GA is a benign inflammatory dermatosis characterized clinically by dermal papules and annular plaques. Its precise cause is unknown. Histological examination reveals foci of degenerative collagen associated with palisaded granulomatous inflammation.
The following clinical variants are recognized:
- Localized GA
- Generalized GA
- Subcutaneous GA
- Perforating GA
- Arcuate dermal erythema
Some authorities consider actinic granuloma (AG) to be a subset of GA, but others view it as a separate but related entity.
Pathophysiology
Proposed pathogenic mechanisms include cell-mediated immunity (type IV), immune complex vasculitis, and an abnormality of tissue monocytes. None has convincing supporting evidence.
Frequency
International
GA is an uncommon dermatosis whose frequency in the general population is unknown. Localized GA is the most common among the various subtypes. Of all patients with GA, 9-15% have the generalized variant. Perforating GA has been reported to have a prevalence of 5% among GA subtypes, although reports suggest that this variant may be more common in the Hawaiian Islands. The other subtypes are uncommon variants.
Mortality/Morbidity
Most cases resolve without adverse medical sequelae.
Sex
Women are affected twice as often as men.
Age
- Localized GA is most commonly found in children and in adults younger than 30 years.

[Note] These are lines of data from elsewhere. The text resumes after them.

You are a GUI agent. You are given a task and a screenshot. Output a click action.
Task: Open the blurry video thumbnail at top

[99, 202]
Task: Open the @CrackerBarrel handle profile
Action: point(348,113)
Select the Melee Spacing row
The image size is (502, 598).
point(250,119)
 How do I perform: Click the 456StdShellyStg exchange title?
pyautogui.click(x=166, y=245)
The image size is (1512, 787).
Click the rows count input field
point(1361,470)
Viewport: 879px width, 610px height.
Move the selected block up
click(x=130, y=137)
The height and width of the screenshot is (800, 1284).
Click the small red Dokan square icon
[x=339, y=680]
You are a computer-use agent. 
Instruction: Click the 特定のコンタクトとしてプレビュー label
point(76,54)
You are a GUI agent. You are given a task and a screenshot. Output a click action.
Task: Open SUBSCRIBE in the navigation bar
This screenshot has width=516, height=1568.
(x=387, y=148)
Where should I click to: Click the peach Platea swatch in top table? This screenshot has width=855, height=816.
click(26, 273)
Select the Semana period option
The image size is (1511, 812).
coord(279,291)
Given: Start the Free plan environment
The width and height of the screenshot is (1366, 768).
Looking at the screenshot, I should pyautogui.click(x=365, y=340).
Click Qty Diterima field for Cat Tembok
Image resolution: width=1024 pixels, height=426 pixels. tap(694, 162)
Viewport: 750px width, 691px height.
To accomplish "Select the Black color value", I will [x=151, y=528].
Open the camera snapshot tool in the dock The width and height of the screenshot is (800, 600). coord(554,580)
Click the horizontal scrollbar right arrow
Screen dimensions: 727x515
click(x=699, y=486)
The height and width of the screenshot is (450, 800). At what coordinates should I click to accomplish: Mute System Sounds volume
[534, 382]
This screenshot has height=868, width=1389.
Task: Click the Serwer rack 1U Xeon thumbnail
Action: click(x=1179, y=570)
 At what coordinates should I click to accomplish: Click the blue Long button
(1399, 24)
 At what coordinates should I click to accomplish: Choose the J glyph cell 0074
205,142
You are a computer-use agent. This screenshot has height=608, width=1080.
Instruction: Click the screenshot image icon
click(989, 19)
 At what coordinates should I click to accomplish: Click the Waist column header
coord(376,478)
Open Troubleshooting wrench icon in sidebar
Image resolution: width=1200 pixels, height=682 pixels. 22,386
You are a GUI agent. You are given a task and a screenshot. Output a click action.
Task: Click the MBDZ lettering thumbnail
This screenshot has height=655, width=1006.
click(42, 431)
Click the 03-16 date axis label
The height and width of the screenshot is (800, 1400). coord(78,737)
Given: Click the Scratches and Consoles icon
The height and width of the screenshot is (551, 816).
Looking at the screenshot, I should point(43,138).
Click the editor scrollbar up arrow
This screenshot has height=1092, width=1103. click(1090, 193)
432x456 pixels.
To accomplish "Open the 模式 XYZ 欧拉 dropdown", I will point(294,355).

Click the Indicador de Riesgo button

- Generalized GA demonstrates a bimodal age distribution, occurring in patients younger than 10 years and in patients aged 30-60 years.
- Although subcutaneous GA can occur in adults, it is predominantly a disease of otherwise healthy children, who are typically aged 2-10 years. Similarly, perforating GA most often affects children.
History
- Both localized and generalized GA lesions usually manifest as asymptomatic cutaneous lesions. Lesions may improve in winter and worsen in summer.
- Subcutaneous GA most often manifests as a large, asymptomatic soft tissue mass. Although nodules are usually stable for months, they may rapidly enlarge over the course of weeks.
Physical
- Patients with localized GA commonly present with groups of 1- to 2-mm papules that range in color from flesh-toned to erythematous, often in an annular arrangement over distal extremities.
- Grouped lesions may expand into arciform or annular plaques measuring 1-5 cm in diameter.
- Centers of lesions may be slightly hyperpigmented and depressed relative to their borders, which may be solid or composed of numerous dermal papules.
- Lesions most commonly manifest on the dorsal surfaces of the feet, hands, and fingers, and on the extensor aspects of the arms and legs.
- Rarely, lesions appear on the face, scalp, or penis.
- Patients with generalized GA characteristically present with a few to thousands of 1- to 2-mm papules or nodules that range in color from flesh-toned to erythematous and involve multiple body regions.
- Lesions may coalesce into annular plaques, which measure 3-6 cm in diameter and which may enlarge centrifugally over weeks to months.
- Although any part of the cutaneous surface may be involved, lesions tend to be symmetrically disposed over acral areas and the trunk.
- Rarely, the head, palms, soles, and mucous membranes are involved.
- Patients with subcutaneous GA present with a firm, nontender, flesh-colored or pinkish nodule without overlying epidermal alteration.
- Lesions are typically solitary but may occur in clusters.
- The most commonly reported site of involvement is the lower extremities (65% of cases), often on the pretibial surface.
- Other typical sites include the fingers and palms and the dorsa of the feet.
- The buttocks, forehead, and scalp are less commonly affected.
- Deep dermal or subcutaneous nodules on the extremities are attached to fascia and are often therefore mobile, whereas lesions on the scalp are attached to underlying periosteum and are therefore fixed or only slightly mobile.
- Patients with perforating GA present with 1 to hundreds of grouped 1- to 4-mm papules that range in color from flesh-toned to erythematous.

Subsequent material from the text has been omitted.